**ASSIGNMENT:** Rewrite every one of the entries below with each "Identify" changed to "Find", leaving everything else as it is.

**RECORDS SUPPLIED:**
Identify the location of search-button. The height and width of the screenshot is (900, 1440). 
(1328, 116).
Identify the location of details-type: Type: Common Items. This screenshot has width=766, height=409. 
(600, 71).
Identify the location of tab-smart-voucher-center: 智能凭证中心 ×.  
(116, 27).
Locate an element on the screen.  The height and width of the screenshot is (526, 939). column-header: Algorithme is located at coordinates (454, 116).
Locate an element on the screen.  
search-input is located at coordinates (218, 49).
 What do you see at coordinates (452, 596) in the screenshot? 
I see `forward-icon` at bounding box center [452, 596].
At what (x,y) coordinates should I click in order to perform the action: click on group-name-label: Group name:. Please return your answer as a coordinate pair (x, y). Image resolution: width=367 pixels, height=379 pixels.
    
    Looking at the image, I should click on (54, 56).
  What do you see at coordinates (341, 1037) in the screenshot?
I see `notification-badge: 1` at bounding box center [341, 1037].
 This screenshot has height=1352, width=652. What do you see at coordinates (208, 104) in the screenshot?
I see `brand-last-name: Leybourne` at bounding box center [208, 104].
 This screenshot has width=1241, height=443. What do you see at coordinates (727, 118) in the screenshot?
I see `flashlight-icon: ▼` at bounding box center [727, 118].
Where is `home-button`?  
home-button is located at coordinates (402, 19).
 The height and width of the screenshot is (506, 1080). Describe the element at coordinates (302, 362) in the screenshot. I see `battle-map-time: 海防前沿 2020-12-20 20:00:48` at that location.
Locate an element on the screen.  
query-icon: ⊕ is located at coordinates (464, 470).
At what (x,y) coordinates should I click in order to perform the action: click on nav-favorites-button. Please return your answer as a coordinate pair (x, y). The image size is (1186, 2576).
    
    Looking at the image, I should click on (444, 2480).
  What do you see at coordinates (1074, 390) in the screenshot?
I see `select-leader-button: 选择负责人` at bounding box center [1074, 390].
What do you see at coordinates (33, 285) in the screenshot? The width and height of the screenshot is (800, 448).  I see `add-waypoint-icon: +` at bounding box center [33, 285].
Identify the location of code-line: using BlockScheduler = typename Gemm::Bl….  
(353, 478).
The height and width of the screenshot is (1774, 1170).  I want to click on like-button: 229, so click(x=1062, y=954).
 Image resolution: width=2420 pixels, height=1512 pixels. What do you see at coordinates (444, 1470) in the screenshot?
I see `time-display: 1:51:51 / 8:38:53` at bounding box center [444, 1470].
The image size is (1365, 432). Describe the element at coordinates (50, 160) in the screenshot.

**RESPONSE TO THE TASK:**
Find the location of search-button. The height and width of the screenshot is (900, 1440). 
(1328, 116).
Find the location of details-type: Type: Common Items. This screenshot has width=766, height=409. 
(600, 71).
Find the location of tab-smart-voucher-center: 智能凭证中心 ×.  
(116, 27).
Locate an element on the screen.  The height and width of the screenshot is (526, 939). column-header: Algorithme is located at coordinates (454, 116).
Locate an element on the screen.  
search-input is located at coordinates (218, 49).
 What do you see at coordinates (452, 596) in the screenshot? 
I see `forward-icon` at bounding box center [452, 596].
At what (x,y) coordinates should I click in order to perform the action: click on group-name-label: Group name:. Please return your answer as a coordinate pair (x, y). Image resolution: width=367 pixels, height=379 pixels.
    
    Looking at the image, I should click on (54, 56).
  What do you see at coordinates (341, 1037) in the screenshot?
I see `notification-badge: 1` at bounding box center [341, 1037].
 This screenshot has height=1352, width=652. What do you see at coordinates (208, 104) in the screenshot?
I see `brand-last-name: Leybourne` at bounding box center [208, 104].
 This screenshot has width=1241, height=443. What do you see at coordinates (727, 118) in the screenshot?
I see `flashlight-icon: ▼` at bounding box center [727, 118].
Where is `home-button`?  
home-button is located at coordinates (402, 19).
 The height and width of the screenshot is (506, 1080). Describe the element at coordinates (302, 362) in the screenshot. I see `battle-map-time: 海防前沿 2020-12-20 20:00:48` at that location.
Locate an element on the screen.  
query-icon: ⊕ is located at coordinates (464, 470).
At what (x,y) coordinates should I click in order to perform the action: click on nav-favorites-button. Please return your answer as a coordinate pair (x, y). The image size is (1186, 2576).
    
    Looking at the image, I should click on (444, 2480).
  What do you see at coordinates (1074, 390) in the screenshot?
I see `select-leader-button: 选择负责人` at bounding box center [1074, 390].
What do you see at coordinates (33, 285) in the screenshot? The width and height of the screenshot is (800, 448).  I see `add-waypoint-icon: +` at bounding box center [33, 285].
Find the location of code-line: using BlockScheduler = typename Gemm::Bl….  
(353, 478).
The height and width of the screenshot is (1774, 1170).  I want to click on like-button: 229, so click(x=1062, y=954).
 Image resolution: width=2420 pixels, height=1512 pixels. What do you see at coordinates (444, 1470) in the screenshot?
I see `time-display: 1:51:51 / 8:38:53` at bounding box center [444, 1470].
The image size is (1365, 432). Describe the element at coordinates (50, 160) in the screenshot.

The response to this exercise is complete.